▸ **EXERCISE INSTRUCTIONS**
Rewrite the lines below as a numbered list, skipping any blank lines.

▸ **TASK MATERIAL**
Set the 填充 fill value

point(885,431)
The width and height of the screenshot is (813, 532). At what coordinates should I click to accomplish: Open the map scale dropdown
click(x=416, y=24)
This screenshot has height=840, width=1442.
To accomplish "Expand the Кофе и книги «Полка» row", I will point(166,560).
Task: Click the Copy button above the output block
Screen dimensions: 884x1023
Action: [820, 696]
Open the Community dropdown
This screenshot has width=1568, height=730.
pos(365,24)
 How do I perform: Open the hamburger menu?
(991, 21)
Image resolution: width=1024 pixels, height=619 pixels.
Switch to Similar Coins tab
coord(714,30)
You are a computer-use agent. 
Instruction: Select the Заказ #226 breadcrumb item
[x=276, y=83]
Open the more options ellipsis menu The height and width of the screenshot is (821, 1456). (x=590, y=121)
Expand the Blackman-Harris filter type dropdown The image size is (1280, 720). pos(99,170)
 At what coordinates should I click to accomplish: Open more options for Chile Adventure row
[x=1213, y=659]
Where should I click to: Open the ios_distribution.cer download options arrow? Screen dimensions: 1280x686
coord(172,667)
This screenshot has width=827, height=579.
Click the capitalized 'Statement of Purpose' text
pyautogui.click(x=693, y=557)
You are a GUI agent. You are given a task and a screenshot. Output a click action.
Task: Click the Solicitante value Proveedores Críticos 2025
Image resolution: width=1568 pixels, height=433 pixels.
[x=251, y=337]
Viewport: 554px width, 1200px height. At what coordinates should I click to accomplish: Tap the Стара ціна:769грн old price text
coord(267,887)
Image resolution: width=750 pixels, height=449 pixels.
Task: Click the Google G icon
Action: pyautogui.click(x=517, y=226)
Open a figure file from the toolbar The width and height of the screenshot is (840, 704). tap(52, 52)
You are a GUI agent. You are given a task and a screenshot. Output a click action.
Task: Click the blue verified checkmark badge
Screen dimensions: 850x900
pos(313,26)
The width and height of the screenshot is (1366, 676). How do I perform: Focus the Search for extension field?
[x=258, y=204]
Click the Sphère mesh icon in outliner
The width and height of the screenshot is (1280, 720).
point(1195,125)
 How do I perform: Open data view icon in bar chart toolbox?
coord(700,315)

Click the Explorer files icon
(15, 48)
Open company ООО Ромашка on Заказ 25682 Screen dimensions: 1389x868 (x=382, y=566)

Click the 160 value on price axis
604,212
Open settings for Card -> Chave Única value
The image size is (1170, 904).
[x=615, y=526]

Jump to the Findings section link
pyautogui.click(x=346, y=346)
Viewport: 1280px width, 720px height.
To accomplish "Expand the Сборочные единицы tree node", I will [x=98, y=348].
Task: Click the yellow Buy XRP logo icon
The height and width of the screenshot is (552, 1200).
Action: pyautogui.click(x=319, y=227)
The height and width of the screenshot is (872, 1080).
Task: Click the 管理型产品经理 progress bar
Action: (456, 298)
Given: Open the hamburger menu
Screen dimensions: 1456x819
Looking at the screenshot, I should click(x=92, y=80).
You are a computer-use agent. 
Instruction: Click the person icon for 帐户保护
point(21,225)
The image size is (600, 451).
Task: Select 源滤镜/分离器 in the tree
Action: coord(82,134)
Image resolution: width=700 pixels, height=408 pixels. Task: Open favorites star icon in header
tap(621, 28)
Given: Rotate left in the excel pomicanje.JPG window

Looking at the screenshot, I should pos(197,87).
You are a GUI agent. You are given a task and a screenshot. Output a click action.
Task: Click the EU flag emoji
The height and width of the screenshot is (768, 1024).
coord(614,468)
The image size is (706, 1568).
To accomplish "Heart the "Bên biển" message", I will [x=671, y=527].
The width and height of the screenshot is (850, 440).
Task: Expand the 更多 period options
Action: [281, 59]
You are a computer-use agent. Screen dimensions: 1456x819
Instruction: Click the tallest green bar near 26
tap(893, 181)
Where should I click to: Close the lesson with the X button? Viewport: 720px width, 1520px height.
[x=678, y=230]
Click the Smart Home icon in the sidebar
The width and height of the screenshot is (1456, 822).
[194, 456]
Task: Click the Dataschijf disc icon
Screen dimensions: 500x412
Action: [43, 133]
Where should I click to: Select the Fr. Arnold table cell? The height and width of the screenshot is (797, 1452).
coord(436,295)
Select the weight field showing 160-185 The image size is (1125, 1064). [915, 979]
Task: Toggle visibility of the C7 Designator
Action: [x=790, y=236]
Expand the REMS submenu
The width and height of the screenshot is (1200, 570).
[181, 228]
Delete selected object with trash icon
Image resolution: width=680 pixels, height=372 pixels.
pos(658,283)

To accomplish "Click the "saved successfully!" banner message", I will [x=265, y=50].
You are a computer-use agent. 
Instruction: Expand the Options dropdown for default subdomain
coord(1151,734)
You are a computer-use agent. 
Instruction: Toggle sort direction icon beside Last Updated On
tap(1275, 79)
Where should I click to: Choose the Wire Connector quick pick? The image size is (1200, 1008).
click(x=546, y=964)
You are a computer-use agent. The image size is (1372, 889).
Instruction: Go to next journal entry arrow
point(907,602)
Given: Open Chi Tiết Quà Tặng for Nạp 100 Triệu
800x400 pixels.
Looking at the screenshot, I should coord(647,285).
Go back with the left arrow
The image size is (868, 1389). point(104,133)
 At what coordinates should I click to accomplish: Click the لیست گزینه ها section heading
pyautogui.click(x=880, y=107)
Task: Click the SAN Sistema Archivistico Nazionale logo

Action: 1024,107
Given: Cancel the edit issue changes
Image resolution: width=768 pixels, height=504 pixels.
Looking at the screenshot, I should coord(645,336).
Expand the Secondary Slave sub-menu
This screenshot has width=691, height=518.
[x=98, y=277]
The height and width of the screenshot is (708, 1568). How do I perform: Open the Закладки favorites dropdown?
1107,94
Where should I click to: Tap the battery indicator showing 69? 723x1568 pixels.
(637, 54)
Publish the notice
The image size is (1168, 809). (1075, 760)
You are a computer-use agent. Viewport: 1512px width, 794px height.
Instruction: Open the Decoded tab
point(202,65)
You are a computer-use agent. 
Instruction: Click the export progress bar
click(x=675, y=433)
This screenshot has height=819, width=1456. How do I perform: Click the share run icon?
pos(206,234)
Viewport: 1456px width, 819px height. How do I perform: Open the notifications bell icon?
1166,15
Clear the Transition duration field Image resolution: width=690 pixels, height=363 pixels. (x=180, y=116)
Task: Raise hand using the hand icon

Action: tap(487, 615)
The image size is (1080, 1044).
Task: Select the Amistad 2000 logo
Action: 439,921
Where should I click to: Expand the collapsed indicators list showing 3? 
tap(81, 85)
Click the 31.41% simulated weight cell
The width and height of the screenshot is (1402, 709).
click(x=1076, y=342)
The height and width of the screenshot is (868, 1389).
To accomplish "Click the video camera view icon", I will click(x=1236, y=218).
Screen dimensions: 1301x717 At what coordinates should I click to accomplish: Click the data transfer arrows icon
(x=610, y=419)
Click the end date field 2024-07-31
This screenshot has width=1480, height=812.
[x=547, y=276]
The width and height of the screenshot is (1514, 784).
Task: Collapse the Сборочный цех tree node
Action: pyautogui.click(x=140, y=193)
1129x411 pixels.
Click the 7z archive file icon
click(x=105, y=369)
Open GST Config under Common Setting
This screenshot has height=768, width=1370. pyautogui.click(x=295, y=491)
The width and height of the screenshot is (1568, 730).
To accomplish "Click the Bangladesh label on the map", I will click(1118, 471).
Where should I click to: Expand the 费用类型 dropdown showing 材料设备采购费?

▸ **FULL ANSWER**
1. Set the 填充 fill value
2. point(885,431)
3. The width and height of the screenshot is (813, 532). At what coordinates should I click to accomplish: Open the map scale dropdown
4. click(x=416, y=24)
5. This screenshot has height=840, width=1442.
6. To accomplish "Expand the Кофе и книги «Полка» row", I will point(166,560).
7. Task: Click the Copy button above the output block
8. Screen dimensions: 884x1023
9. Action: [820, 696]
10. Open the Community dropdown
11. This screenshot has width=1568, height=730.
12. pos(365,24)
13.  How do I perform: Open the hamburger menu?
14. (991, 21)
15. Image resolution: width=1024 pixels, height=619 pixels.
16. Switch to Similar Coins tab
17. coord(714,30)
18. You are a computer-use agent. 
19. Instruction: Select the Заказ #226 breadcrumb item
20. [x=276, y=83]
21. Open the more options ellipsis menu The height and width of the screenshot is (821, 1456). (x=590, y=121)
22. Expand the Blackman-Harris filter type dropdown The image size is (1280, 720). pos(99,170)
23.  At what coordinates should I click to accomplish: Open more options for Chile Adventure row
24. [x=1213, y=659]
25. Where should I click to: Open the ios_distribution.cer download options arrow? Screen dimensions: 1280x686
26. coord(172,667)
27. This screenshot has width=827, height=579.
28. Click the capitalized 'Statement of Purpose' text
29. pyautogui.click(x=693, y=557)
30. You are a GUI agent. You are given a task and a screenshot. Output a click action.
31. Task: Click the Solicitante value Proveedores Críticos 2025
32. Image resolution: width=1568 pixels, height=433 pixels.
33. [x=251, y=337]
34. Viewport: 554px width, 1200px height. At what coordinates should I click to accomplish: Tap the Стара ціна:769грн old price text
35. coord(267,887)
36. Image resolution: width=750 pixels, height=449 pixels.
37. Task: Click the Google G icon
38. Action: pyautogui.click(x=517, y=226)
39. Open a figure file from the toolbar The width and height of the screenshot is (840, 704). tap(52, 52)
40. You are a GUI agent. You are given a task and a screenshot. Output a click action.
41. Task: Click the blue verified checkmark badge
42. Screen dimensions: 850x900
43. pos(313,26)
44. The width and height of the screenshot is (1366, 676). How do I perform: Focus the Search for extension field?
45. [x=258, y=204]
46. Click the Sphère mesh icon in outliner
47. The width and height of the screenshot is (1280, 720).
48. point(1195,125)
49.  How do I perform: Open data view icon in bar chart toolbox?
50. coord(700,315)
51. Click the Explorer files icon
52. (15, 48)
53. Open company ООО Ромашка on Заказ 25682 Screen dimensions: 1389x868 (x=382, y=566)
54. Click the 160 value on price axis
55. 604,212
56. Open settings for Card -> Chave Única value
57. The image size is (1170, 904).
58. [x=615, y=526]
59. Jump to the Findings section link
60. pyautogui.click(x=346, y=346)
61. Viewport: 1280px width, 720px height.
62. To accomplish "Expand the Сборочные единицы tree node", I will [x=98, y=348].
63. Task: Click the yellow Buy XRP logo icon
64. The height and width of the screenshot is (552, 1200).
65. Action: pyautogui.click(x=319, y=227)
66. The height and width of the screenshot is (872, 1080).
67. Task: Click the 管理型产品经理 progress bar
68. Action: (456, 298)
69. Given: Open the hamburger menu
70. Screen dimensions: 1456x819
71. Looking at the screenshot, I should click(x=92, y=80).
72. You are a computer-use agent. 
73. Instruction: Click the person icon for 帐户保护
74. point(21,225)
75. The image size is (600, 451).
76. Task: Select 源滤镜/分离器 in the tree
77. Action: coord(82,134)
78. Image resolution: width=700 pixels, height=408 pixels. Task: Open favorites star icon in header
79. tap(621, 28)
80. Given: Rotate left in the excel pomicanje.JPG window
81. Looking at the screenshot, I should pos(197,87).
82. You are a GUI agent. You are given a task and a screenshot. Output a click action.
83. Task: Click the EU flag emoji
84. The height and width of the screenshot is (768, 1024).
85. coord(614,468)
86. The image size is (706, 1568).
87. To accomplish "Heart the "Bên biển" message", I will [x=671, y=527].
88. The width and height of the screenshot is (850, 440).
89. Task: Expand the 更多 period options
90. Action: [281, 59]
91. You are a computer-use agent. Screen dimensions: 1456x819
92. Instruction: Click the tallest green bar near 26
93. tap(893, 181)
94. Where should I click to: Close the lesson with the X button? Viewport: 720px width, 1520px height.
95. [x=678, y=230]
96. Click the Smart Home icon in the sidebar
97. The width and height of the screenshot is (1456, 822).
98. [194, 456]
99. Task: Click the Dataschijf disc icon
100. Screen dimensions: 500x412
101. Action: [43, 133]
102. Where should I click to: Select the Fr. Arnold table cell? The height and width of the screenshot is (797, 1452).
103. coord(436,295)
104. Select the weight field showing 160-185 The image size is (1125, 1064). [915, 979]
105. Task: Toggle visibility of the C7 Designator
106. Action: [x=790, y=236]
107. Expand the REMS submenu
108. The width and height of the screenshot is (1200, 570).
109. [181, 228]
110. Delete selected object with trash icon
111. Image resolution: width=680 pixels, height=372 pixels.
112. pos(658,283)
113. To accomplish "Click the "saved successfully!" banner message", I will [x=265, y=50].
114. You are a computer-use agent. 
115. Instruction: Expand the Options dropdown for default subdomain
116. coord(1151,734)
117. You are a computer-use agent. 
118. Instruction: Toggle sort direction icon beside Last Updated On
119. tap(1275, 79)
120. Where should I click to: Choose the Wire Connector quick pick? The image size is (1200, 1008).
121. click(x=546, y=964)
122. You are a computer-use agent. The image size is (1372, 889).
123. Instruction: Go to next journal entry arrow
124. point(907,602)
125. Given: Open Chi Tiết Quà Tặng for Nạp 100 Triệu
126. 800x400 pixels.
127. Looking at the screenshot, I should coord(647,285).
128. Go back with the left arrow
129. The image size is (868, 1389). point(104,133)
130.  At what coordinates should I click to accomplish: Click the لیست گزینه ها section heading
131. pyautogui.click(x=880, y=107)
132. Task: Click the SAN Sistema Archivistico Nazionale logo
133. Action: 1024,107
134. Given: Cancel the edit issue changes
135. Image resolution: width=768 pixels, height=504 pixels.
136. Looking at the screenshot, I should coord(645,336).
137. Expand the Secondary Slave sub-menu
138. This screenshot has width=691, height=518.
139. [x=98, y=277]
140. The height and width of the screenshot is (708, 1568). How do I perform: Open the Закладки favorites dropdown?
141. 1107,94
142. Where should I click to: Tap the battery indicator showing 69? 723x1568 pixels.
143. (637, 54)
144. Publish the notice
145. The image size is (1168, 809). (1075, 760)
146. You are a computer-use agent. Viewport: 1512px width, 794px height.
147. Instruction: Open the Decoded tab
148. point(202,65)
149. You are a computer-use agent. 
150. Instruction: Click the export progress bar
151. click(x=675, y=433)
152. This screenshot has height=819, width=1456. How do I perform: Click the share run icon?
153. pos(206,234)
154. Viewport: 1456px width, 819px height. How do I perform: Open the notifications bell icon?
155. 1166,15
156. Clear the Transition duration field Image resolution: width=690 pixels, height=363 pixels. (x=180, y=116)
157. Task: Raise hand using the hand icon
158. Action: tap(487, 615)
159. The image size is (1080, 1044).
160. Task: Select the Amistad 2000 logo
161. Action: 439,921
162. Where should I click to: Expand the collapsed indicators list showing 3? 
163. tap(81, 85)
164. Click the 31.41% simulated weight cell
165. The width and height of the screenshot is (1402, 709).
166. click(x=1076, y=342)
167. The height and width of the screenshot is (868, 1389).
168. To accomplish "Click the video camera view icon", I will click(x=1236, y=218).
169. Screen dimensions: 1301x717 At what coordinates should I click to accomplish: Click the data transfer arrows icon
170. (x=610, y=419)
171. Click the end date field 2024-07-31
172. This screenshot has width=1480, height=812.
173. [x=547, y=276]
174. The width and height of the screenshot is (1514, 784).
175. Task: Collapse the Сборочный цех tree node
176. Action: pyautogui.click(x=140, y=193)
177. 1129x411 pixels.
178. Click the 7z archive file icon
179. click(x=105, y=369)
180. Open GST Config under Common Setting
181. This screenshot has height=768, width=1370. pyautogui.click(x=295, y=491)
182. The width and height of the screenshot is (1568, 730).
183. To accomplish "Click the Bangladesh label on the map", I will click(1118, 471).
184. Where should I click to: Expand the 费用类型 dropdown showing 材料设备采购费?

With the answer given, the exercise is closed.